Este diálogo se produce en un momento donde las tensiones comerciales y las exigencias de transparencia se han elevado. Pekín busca asegurar a sus socios estratégicos que su plan de apertura no solo es firme, sino que aborda directamente las preocupaciones históricas de inversión extranjera.
El contexto histórico de la relación comercial
La alianza económica entre China y Alemania es profunda y duradera. Según lo detalló Ling Ji, viceministro de Comercio de China, Alemania ha sido el socio comercial más grande del país asiático y la fuente más relevante de inversión externa proveniente de Europa desde que se establecieron las relaciones diplomáticas hace más de cinco décadas.
La relevancia del encuentro se magnifica por la diversidad de los participantes en la mesa china. La reunión fue presidida por el propio viceministro Ling Ji y contó con la participación de la Cámara de Comercio Alemana, además de responsables de cuatro instituciones clave de Pekín:
- El Ministerio de Comercio de China
- La Comisión Nacional de Desarrollo y Reforma
- La Oficina Estatal de Propiedad Intelectual
- La Administración del Ciberespacio de China
Las garantías de Pekín: IP y entorno empresarial
Uno de los principales objetivos de este tipo de reuniones es abordar los puntos de fricción que las empresas occidentales han señalado en el pasado. El Ministerio de Comercio informó en un comunicado que Pekín respondió de manera activa a las preocupaciones específicas planteadas por las compañías alemanas.

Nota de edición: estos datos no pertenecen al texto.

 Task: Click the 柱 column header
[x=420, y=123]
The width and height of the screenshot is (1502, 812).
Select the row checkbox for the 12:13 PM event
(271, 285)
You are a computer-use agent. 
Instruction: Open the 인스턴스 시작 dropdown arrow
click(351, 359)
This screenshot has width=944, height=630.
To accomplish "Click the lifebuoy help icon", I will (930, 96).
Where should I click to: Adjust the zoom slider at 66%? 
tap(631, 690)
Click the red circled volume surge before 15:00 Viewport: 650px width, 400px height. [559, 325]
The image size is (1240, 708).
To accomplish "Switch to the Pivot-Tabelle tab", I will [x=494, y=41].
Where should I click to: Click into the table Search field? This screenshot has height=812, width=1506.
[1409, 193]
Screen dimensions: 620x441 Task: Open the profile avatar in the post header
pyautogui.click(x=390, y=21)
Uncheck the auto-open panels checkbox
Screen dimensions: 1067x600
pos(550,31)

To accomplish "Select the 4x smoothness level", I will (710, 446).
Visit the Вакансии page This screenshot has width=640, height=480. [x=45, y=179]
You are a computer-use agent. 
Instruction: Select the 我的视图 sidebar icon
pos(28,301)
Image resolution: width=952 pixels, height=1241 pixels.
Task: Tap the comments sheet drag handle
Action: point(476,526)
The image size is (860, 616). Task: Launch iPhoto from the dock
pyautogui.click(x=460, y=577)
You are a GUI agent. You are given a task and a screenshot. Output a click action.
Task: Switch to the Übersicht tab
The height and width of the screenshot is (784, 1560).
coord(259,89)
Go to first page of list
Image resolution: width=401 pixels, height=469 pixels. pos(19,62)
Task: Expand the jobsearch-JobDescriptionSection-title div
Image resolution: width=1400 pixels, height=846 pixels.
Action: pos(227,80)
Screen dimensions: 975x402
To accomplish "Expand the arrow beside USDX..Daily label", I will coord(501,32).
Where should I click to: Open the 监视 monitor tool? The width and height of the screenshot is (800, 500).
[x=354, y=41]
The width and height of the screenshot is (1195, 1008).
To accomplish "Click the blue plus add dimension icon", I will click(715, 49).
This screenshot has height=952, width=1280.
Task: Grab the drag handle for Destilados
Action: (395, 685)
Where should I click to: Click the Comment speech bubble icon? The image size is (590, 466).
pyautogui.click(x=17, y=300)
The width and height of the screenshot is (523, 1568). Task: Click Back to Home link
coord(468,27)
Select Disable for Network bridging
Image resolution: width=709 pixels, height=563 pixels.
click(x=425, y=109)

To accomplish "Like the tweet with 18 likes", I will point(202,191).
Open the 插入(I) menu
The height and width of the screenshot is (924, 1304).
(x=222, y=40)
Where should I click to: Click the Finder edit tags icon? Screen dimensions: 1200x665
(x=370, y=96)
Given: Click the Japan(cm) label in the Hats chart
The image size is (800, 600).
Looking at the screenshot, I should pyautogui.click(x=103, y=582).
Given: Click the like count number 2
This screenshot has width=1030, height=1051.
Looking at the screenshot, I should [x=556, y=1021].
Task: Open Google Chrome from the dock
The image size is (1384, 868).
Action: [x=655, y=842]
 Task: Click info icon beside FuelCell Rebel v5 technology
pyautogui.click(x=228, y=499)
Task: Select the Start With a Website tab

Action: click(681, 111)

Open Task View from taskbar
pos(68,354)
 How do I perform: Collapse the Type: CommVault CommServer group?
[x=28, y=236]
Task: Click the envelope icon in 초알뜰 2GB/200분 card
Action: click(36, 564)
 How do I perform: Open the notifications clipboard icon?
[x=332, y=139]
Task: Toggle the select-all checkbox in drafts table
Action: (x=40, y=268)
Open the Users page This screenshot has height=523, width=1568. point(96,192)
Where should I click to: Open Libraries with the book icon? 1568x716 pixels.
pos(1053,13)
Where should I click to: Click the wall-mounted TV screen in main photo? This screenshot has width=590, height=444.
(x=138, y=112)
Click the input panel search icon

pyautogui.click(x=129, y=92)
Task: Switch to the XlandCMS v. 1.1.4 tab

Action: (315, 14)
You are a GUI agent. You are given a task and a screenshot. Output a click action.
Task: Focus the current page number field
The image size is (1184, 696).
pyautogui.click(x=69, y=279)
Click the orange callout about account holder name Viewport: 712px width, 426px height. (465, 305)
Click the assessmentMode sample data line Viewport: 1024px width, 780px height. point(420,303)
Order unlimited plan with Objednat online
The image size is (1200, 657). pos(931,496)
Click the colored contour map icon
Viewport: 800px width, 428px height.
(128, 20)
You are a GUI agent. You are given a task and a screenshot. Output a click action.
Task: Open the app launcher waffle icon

Los temas abordados por la parte china, buscando dar tranquilidad a sus socios, incluyeron:
- Cuestiones relativas a la contratación pública.
- La protección de la propiedad intelectual.
- La mejora del entorno de negocios.
Esta movida, que involucra a la Oficina Estatal de Propiedad Intelectual, es una clara muestra de que China entiende dónde se encuentran las sensibilidades de las empresas de alta tecnología.
La apertura de alto nivel y el futuro de la cooperación
El viceministro Ling Ji subrayó que la estrategia actual de China se basa en "ampliar con firmeza la apertura de alto nivel y seguir promoviendo un desarrollo de alta calidad". Esta dirección, según el funcionario, se traducirá en oportunidades enormes para el comercio y la cooperación económica con Alemania.
El potencial de trabajo conjunto va mucho más allá de las manufacturas tradicionales. Se identificaron áreas con margen considerable para la cooperación, enfocadas en las tendencias económicas globales más importantes:
- Innovación tecnológica.
- Desarrollo ecológico o "verde".
- Avances en la era digital.
China también expresó el deseo de que las empresas alemanas intensifiquen la exportación de productos y tecnologías de alta calidad al mercado chino. La estabilidad económica global depende, en gran medida, de que estos dos gigantes encuentren canales de comunicación transparentes y cumplan sus promesas de reciprocidad comercial. La pregunta que queda en el aire es si estas garantías verbales se reflejarán con suficiente rapidez en cambios regulatorios que beneficien a todas las empresas europeas que miran hacia Oriente.